(Challenges)
**a)** Answer each question using the Rock Lake Improvement Association by-laws.
(i) What are the annual dues for a family?
(ii) In what month is the annual meeting held?
(iii) Up to how many individuals may represent a business in voting?
**b)** Recast the paragraph of the Rock Lake Improvement Association by-laws that begins "Section 2 - SPECIAL MEETINGS" as a short bulleted list that keeps its main facts.

(Extracted text)

_ _ _ _

P. O. BOX 255, LAKE MILLS, WI  53551

Article I - NAME

The name of this corporation shall be the ROCK LAKE IMPROVEMENT ASSOCIATION, INC., a not-for-profit corporation incorporated in the State Of Wisconsin, and its location and principal office shall be in the City and/or Town of Lake Mills, Jefferson County, Wisconsin.

Article II - PURPOSE

Section 1 - The Association is organized as a non-stock, 501(c)(3) corporation under Chapter 181 of the Wisconsin Statutes. Its mission is to promote and generate positive action on issues concerning the preservation, protection and improvement of Rock Lake.  No asset of the Association shall benefit any officer or member.

Section 2 – This Association, in its activities, shall be non-sectarian and non-partisan.

The Association shall take no part in, nor lend its influence to, the election or appointment of any candidate for federal, state, county or local government office.

Article III – MEMBERSHIP

Section 1ELIGIBILITY: Membership in the Association shall be open to any individual, family, business or organization that subscribes to the purposes of the Association.

Section 2DUES: Dues shall be $15 for an individual, $25 for a family and $50 for a business and paid on a calendar year basis. 

Article IV – VOTING

Section 1MULTIPLE VOTING: Any individual member may cast only one vote on any question called to a vote.  Up to two individuals may represent a family, a business or organization; and each of those two individuals may cast one vote on any question called to a vote.

Section 2CASTING BALLOTS: A member must be present at the meeting at the time the vote is called in order to vote.  No member may vote by proxy or absentee ballot. All votes shall be counted by a show of hands unless otherwise specified in these By-laws.

Article V – MEMBERSHIP MEETINGS

Section 1 - ANNUAL MEETING: The annual meeting of the Association shall be held at Lake Mills, Wisconsin, in August at a time, place and date arranged by the Board of Directors.  The annual meeting shall be for the purpose of electing officers, receiving reports of officers and committees and member concerns, and for any other business that may arise.

Section 2 - SPECIAL MEETINGS: A special meeting of the Association may be called at any time by the President, by the majority vote of the Board of Directors or by written request of one-twentieth of the members or six members, whichever is greater.  The purpose of the meeting shall be stated in the call.

_ _ _ _

(Data rows)

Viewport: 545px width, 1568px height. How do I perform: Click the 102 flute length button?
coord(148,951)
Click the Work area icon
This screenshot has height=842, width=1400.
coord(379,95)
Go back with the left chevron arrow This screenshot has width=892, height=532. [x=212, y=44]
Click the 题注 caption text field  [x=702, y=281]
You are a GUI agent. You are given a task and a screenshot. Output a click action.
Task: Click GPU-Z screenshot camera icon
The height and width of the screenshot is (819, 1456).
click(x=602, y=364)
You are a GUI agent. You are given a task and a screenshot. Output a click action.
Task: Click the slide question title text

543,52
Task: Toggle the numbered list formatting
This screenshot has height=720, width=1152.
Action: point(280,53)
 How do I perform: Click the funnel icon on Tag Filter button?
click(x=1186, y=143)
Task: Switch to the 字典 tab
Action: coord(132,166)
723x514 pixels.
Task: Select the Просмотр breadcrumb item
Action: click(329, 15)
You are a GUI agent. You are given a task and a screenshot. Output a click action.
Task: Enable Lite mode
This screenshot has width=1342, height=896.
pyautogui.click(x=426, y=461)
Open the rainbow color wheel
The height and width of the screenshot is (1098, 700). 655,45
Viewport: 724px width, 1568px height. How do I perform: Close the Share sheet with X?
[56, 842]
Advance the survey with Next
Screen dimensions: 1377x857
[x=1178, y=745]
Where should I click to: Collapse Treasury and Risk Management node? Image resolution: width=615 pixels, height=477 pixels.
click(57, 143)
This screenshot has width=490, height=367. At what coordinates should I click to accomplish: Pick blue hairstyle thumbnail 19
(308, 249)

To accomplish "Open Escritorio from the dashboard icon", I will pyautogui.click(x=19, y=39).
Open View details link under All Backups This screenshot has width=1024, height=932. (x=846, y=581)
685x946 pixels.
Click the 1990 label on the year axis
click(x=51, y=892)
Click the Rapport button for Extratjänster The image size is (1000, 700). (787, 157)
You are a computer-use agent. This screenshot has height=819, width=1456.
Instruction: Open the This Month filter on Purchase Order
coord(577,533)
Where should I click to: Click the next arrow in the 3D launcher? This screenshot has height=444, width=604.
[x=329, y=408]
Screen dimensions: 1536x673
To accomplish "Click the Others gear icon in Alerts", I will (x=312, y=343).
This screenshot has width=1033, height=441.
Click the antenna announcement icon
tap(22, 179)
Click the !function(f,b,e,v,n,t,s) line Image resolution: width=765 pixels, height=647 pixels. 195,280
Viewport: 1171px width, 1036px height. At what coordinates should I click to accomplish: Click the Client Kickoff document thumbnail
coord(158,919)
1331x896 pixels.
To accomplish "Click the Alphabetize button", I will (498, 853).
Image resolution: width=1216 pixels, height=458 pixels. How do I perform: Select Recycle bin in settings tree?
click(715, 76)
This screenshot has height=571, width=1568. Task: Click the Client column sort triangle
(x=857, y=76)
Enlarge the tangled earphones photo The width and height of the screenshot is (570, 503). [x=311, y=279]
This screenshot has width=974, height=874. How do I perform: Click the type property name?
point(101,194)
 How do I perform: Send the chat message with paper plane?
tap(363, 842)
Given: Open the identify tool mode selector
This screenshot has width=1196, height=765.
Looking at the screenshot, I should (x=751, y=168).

_ _ _ _

(Full solutions)
**a)**
(i) $25
(ii) August
(iii) Two

**b)**
- A special meeting may be called at any time.
- It may be called by the President, by a majority vote of the Board of Directors, or by written request of one-twentieth of the members or six members, whichever is greater.
- The call must state the meeting's purpose.